The baseline patient demographics were reflective of a typical practice population: patients in their 50s, a significant degree of obesity (average body mass index just under 30), a long disease duration (six to 10 years) and high conventional synthetic disease-modifying antirheumatic drug use (nearly 70%, mostly methotrexate).
When their conversation turned to efficacy, Song and Mease focused on patient-reported outcomes. Baseline pain scores were high (approximately 60 out of 100 on a visual analog scale), indicating a highly impactful daily burden. By week 16, bimekizumab-treated patients showed a highly significant improvement compared with placebo, with many achieving thresholds of major improvement (50% reduction in pain). Patients who switched from placebo to bimekizumab “catch up” and experience a significant improvement in pain, Mease said. “We know that, unfortunately, a lot of these patients with chronic disorders that are in pain have to turn to pain medications, and that sets them up for a lot of other downstream consequences.”
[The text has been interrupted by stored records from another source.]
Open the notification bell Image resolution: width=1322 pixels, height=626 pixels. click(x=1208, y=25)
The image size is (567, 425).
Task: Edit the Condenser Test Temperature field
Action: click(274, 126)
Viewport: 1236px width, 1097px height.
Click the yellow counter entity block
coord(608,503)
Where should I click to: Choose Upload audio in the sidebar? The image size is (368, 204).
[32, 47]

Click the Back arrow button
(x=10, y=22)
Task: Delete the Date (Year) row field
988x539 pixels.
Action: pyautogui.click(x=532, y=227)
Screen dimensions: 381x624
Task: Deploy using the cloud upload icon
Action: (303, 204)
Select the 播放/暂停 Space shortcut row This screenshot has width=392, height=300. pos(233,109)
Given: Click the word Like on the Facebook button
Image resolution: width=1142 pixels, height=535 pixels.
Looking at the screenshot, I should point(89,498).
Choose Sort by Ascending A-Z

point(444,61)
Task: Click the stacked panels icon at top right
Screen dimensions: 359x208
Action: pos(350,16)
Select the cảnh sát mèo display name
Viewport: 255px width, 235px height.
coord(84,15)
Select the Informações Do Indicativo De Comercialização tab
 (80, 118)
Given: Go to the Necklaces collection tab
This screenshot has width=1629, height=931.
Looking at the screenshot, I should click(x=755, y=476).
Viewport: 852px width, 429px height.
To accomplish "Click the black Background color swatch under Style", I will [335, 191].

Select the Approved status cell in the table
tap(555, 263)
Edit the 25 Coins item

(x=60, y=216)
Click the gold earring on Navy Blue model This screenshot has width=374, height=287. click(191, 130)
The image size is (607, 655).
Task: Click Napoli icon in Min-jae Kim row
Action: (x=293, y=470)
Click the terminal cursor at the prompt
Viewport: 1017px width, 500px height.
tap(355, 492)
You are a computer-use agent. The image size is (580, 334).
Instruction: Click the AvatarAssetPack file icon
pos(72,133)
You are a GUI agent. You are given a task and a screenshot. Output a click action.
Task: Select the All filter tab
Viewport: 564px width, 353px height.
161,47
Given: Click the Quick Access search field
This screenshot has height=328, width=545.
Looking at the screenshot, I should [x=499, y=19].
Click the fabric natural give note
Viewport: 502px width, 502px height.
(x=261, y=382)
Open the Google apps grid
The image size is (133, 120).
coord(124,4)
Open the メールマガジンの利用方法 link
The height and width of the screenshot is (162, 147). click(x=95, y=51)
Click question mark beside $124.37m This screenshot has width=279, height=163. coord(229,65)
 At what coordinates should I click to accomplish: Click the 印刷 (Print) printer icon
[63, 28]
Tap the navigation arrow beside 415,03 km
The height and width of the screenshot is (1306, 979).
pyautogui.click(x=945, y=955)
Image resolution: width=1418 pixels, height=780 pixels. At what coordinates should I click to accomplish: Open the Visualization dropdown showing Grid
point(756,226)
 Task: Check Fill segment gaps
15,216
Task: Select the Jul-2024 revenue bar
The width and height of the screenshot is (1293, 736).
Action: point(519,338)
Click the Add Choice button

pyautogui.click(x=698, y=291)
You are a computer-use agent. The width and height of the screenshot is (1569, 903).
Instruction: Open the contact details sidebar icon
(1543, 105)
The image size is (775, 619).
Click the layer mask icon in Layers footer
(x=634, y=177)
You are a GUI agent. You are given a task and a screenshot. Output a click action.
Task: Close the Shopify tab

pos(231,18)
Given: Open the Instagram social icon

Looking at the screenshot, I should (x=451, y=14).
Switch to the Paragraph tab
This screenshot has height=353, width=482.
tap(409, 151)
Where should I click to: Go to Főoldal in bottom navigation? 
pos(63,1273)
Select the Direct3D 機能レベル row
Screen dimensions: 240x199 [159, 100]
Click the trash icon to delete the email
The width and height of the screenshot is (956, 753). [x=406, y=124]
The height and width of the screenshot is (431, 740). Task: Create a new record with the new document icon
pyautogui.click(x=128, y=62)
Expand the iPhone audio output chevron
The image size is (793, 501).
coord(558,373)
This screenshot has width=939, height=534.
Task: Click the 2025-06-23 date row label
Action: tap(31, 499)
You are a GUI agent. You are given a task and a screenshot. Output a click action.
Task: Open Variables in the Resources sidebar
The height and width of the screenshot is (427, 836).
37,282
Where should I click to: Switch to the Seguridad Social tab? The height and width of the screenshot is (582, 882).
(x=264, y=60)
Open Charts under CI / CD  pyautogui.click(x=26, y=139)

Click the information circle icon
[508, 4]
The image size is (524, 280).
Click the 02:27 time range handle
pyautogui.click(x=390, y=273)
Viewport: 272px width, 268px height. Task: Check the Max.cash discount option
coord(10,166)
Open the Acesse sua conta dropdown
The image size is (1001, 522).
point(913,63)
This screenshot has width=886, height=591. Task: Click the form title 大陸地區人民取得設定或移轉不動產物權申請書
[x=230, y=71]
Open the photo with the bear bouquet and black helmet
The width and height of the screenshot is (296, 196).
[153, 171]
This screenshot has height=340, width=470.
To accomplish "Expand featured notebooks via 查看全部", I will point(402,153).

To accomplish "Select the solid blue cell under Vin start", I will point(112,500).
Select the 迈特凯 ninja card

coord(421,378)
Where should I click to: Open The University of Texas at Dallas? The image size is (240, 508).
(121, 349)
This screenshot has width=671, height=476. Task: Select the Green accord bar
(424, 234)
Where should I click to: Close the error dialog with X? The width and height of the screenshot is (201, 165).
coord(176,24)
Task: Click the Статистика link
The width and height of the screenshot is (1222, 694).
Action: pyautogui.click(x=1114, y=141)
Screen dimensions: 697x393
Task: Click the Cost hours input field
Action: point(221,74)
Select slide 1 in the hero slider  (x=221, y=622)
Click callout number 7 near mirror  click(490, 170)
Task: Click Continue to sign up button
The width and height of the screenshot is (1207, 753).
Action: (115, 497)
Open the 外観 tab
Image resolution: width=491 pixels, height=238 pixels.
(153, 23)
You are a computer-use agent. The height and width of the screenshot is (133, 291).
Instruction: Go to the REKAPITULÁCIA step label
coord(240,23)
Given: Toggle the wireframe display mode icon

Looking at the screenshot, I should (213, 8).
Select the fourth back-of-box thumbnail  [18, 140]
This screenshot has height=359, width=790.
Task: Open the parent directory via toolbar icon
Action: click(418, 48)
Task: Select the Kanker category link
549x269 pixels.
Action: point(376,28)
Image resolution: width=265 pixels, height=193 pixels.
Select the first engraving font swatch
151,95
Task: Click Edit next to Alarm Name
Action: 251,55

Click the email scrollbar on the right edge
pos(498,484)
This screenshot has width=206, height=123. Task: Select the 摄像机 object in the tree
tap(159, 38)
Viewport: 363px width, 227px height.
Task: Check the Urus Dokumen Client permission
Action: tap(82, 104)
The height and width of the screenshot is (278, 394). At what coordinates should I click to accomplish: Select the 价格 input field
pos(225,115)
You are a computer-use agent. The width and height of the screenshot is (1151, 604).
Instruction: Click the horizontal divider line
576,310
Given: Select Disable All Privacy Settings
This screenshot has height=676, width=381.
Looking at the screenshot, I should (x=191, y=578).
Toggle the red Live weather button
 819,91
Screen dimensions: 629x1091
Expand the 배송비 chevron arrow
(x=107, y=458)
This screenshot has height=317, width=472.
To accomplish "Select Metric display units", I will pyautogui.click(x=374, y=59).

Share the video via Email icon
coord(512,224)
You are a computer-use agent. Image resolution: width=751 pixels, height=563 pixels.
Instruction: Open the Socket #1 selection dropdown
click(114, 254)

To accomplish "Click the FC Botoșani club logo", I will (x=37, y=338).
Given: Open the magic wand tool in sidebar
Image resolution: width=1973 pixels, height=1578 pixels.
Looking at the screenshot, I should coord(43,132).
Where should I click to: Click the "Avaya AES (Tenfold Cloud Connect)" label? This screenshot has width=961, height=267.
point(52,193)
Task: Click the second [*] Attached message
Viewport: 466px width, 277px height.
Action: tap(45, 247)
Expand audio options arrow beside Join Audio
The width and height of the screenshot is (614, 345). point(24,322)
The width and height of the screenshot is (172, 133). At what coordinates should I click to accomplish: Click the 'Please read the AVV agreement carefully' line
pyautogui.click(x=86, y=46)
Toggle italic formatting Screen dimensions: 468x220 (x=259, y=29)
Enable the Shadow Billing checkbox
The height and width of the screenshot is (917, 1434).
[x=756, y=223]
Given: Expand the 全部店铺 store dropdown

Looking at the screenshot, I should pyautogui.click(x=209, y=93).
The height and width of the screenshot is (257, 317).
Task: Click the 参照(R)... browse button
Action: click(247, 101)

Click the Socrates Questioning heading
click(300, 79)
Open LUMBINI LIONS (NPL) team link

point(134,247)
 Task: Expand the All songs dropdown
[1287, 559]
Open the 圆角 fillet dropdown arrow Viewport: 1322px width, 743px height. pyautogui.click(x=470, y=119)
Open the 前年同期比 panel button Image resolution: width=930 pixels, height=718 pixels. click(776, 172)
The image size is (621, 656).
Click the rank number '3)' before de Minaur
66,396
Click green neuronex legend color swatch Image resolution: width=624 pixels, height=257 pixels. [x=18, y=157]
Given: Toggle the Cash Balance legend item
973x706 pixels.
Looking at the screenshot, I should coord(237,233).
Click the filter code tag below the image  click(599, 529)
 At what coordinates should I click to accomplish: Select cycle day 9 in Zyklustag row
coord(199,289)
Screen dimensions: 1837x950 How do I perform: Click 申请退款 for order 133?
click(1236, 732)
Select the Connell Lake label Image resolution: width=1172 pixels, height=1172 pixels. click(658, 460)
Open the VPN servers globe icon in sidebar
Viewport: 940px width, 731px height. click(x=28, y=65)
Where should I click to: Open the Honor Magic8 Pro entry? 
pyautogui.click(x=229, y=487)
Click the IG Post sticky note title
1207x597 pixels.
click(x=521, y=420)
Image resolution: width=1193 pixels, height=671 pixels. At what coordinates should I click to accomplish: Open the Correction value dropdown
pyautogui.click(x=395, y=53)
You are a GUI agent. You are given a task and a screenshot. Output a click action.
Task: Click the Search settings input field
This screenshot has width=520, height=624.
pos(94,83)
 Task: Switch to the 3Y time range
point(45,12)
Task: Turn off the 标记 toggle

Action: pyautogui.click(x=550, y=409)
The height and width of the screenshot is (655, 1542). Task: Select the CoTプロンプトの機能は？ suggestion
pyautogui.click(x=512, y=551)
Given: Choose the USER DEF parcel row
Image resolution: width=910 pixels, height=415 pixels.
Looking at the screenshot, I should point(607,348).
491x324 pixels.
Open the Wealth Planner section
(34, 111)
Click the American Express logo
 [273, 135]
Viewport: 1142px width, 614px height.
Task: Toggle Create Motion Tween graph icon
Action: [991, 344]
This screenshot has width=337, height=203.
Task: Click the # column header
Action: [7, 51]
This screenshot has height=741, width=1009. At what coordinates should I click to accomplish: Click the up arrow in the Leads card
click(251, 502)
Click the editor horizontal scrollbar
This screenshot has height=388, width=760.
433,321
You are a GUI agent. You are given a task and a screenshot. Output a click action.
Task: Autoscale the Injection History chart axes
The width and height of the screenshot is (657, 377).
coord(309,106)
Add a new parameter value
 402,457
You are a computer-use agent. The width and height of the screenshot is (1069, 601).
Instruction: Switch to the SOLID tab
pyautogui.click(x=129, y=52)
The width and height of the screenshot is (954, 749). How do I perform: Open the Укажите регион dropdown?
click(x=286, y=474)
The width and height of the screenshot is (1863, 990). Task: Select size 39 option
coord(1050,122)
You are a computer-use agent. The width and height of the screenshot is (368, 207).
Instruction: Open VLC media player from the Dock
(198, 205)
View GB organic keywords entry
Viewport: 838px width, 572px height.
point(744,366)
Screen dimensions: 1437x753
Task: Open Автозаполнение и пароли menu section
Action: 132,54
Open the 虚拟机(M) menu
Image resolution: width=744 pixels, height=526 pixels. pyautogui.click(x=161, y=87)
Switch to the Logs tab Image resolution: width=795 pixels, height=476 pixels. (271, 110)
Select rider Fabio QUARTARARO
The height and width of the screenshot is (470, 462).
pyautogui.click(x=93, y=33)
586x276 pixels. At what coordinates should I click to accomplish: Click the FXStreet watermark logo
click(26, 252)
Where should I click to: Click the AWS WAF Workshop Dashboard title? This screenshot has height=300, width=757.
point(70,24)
Patients usually name fatigue as the second-most bothersome symptom after pain. Although clinicians often don't ask about it, fatigue can, of course, affect a person's ability to work. Patients taking bimekizumab showed significant improvement in fatigue, Mease noted. Critically, more than half of the treated patients achieved a minimal clinically important difference in fatigue.
Improvements in general health-related quality of life were observed across the Psoriatic Arthritis Impact of Disease 12-Item Questionnaire, the Psoriatic Arthritis Quality of Life Measure and the Bath Ankylosing Spondylitis Disease Activity Index.
Addressing unmet need
Mease stressed the importance of continuously bringing forward new agents to move the needle toward low disease activity or remission and to tackle critical symptoms such as pain and fatigue.
Song said that the cost of undertreating PsA is often overlooked. Patients who remain inadequately controlled not only experience symptoms and discomfort from the disease but also incur substantial long-term financial consequences.
“These patients represent, if untreated, a real burden to the healthcare network,” said Mease. “I think that one of the key things is that paying for these medications and getting such improvement in disease activity is beneficial to payers as well.”